Render the items below as a Markdown table with the columns Row and Line, one row per line, numbered in order and skipping blank lines.

### DATA SUPPLIED
======

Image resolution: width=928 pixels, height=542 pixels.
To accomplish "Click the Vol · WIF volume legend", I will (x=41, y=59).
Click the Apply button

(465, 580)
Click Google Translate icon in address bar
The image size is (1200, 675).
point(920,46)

======

### ANSWER TO THIS EXERCISE
| Row | Line |
|---|---|
| 1 | Image resolution: width=928 pixels, height=542 pixels. |
| 2 | To accomplish "Click the Vol · WIF volume legend", I will (x=41, y=59). |
| 3 | Click the Apply button |
| 4 | (465, 580) |
| 5 | Click Google Translate icon in address bar |
| 6 | The image size is (1200, 675). |
| 7 | point(920,46) |